Perhaps more exciting is whether this unique subset of chordoma could be targeted through novel molecular therapies. Enhancer of Zeste homologue 2 (EZH2) is the catalytic methyl transferase of the polycomb repressive complex 2 (PRC2), an epigenetic regulator of transcription [32]. SMARCB1 inactivation is believed to lead to loss of inhibition of EZH2 and oncogenesis [33]. Moreover, targeting EZH2 in models of malignant rhabdoid tumor, a SMARCB1 negative sarcoma, leads to cell death [34,35,36], and early activity has been reported in SMARCB1 negative epithelioid sarcoma [37]. Tazemetostat, a novel EZH2 inhibitor, has entered early phase clinical trials for patients with SMARCB1 loss, including poorly differentiated chordoma (NCI# NCT02601950 and NCT02601937). We eagerly await data from these clinical trials on the SMARCB1 negative chordoma patients.

A limitation to the survival findings reported in this study is that this cohort is composed of a heterogeneous population of patients, who have been managed variably either as patients treated at our institution as a primary tumor and those who are managed at our institution as a locally recurrent disease after prior intervention elsewhere. In our experience, prior surgical procedures at an outside facility generally have an unfavorable impact on local control. Nearly all the patients diagnosed with poorly differentiated chordoma in this study had prior interventions (predominantly surgical) at outside institutions, and consequently, it is difficult to compare the outcomes of this population to patients treated solely at our institution.

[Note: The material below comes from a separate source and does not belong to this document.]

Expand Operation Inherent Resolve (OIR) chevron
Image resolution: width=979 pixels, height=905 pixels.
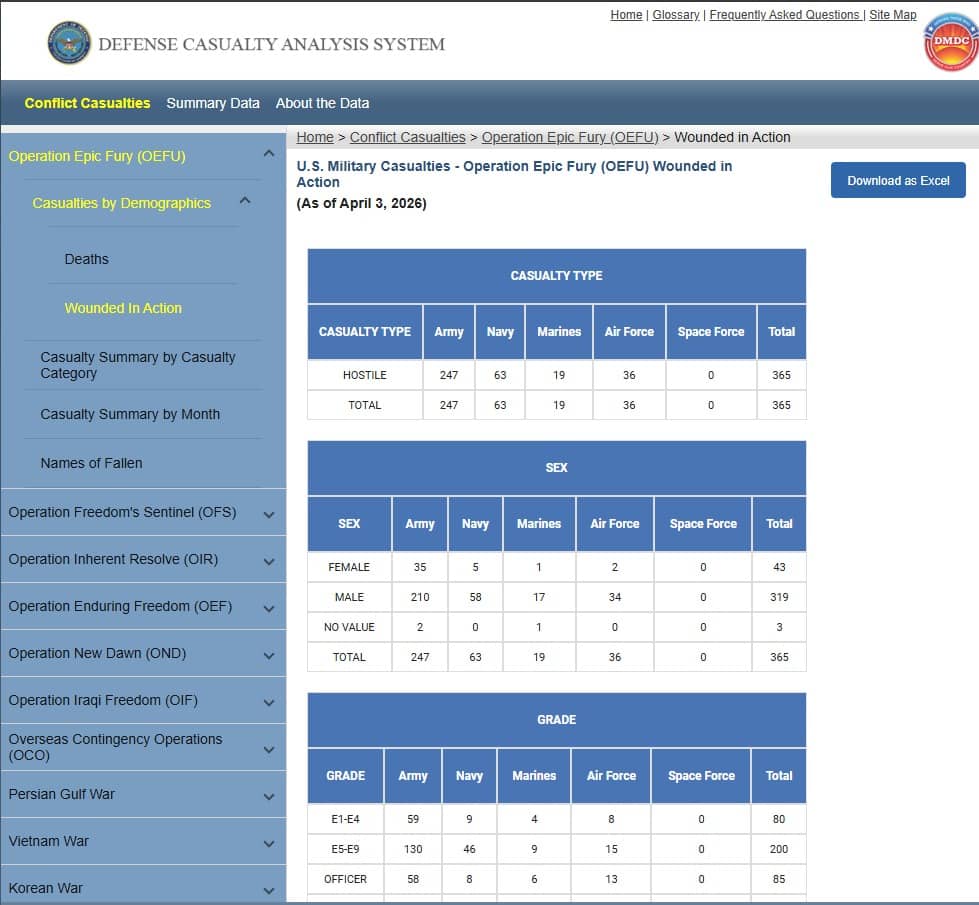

While the survival data in this cohort certainly points to overall worsened outcomes, a larger cohort may be necessary to confirm these findings.

As poorly differentiated chordoma lacks the classic morphologic characteristics of conventional chordoma (such as myxoid extracellular matrix and physaliphorous cells), the differential diagnosis is broad and immunohistochemical results may be misleading. Since these tumors often have a cohesive epithelioid morphology and are positive for keratin, the most concerning and probably most common misdiagnosis is metastatic carcinoma, particularly in adults, which can extremely rarely show SMARCB1 loss [38]. In children, the most problematic entity is atypical teratoid/rhabdoid tumor, which also has SMARCB1 loss, as described above, but will be negative for T brachyury. Other entities in the differential diagnosis include sarcomas; in particular, epithelioid sarcoma may present a difficulty, as this entity is also SMARCB1 negative and positive for cytokeratin [13]. Similarly, a subset of epithelioid malignant peripheral nerve sheath tumors (MPNST) and myoepithelial carcinomas also show an immunophenotype with positive cytokeratin and negative nuclear SMARCB1 [13, 39, 40]. In these cases, patient demographics, clinical history, and radiographic findings may be helpful, and immunohistochemistry for T brachyury is essential in making the appropriate diagnosis. Although other tumors have been described to be positive for T brachyury, nuclear T brachyury immunoreactivity is a fairly sensitive and specific marker for notochordal origin [41].

Poorly differentiated chordoma has a distinct clinical and immunohistochemical profile compared to conventional chordoma, and its morphologic characteristics lead to a broad differential that includes metastatic carcinoma and sarcoma. Regardless of morphology, chordoma should remain on the differential for all midline tumors of the axial skeleton, and the use of immunohistochemistry for T brachyury and SMARCB1 may be helpful in distinguishing chordoma from its mimics. In our series, the largest poorly differentiated chordoma cohort to date, we confirm this is a disease of young adults and children, with a predominance of skull base and cervical spine origin. The outcome of this cohort was inferior to historical controls of conventional and chondroid chordoma. We believe that without further evidence these patients should be treated with aggressive multimodality therapy, when feasible. For those patients with advanced disease, we strongly support participation in clinical trials.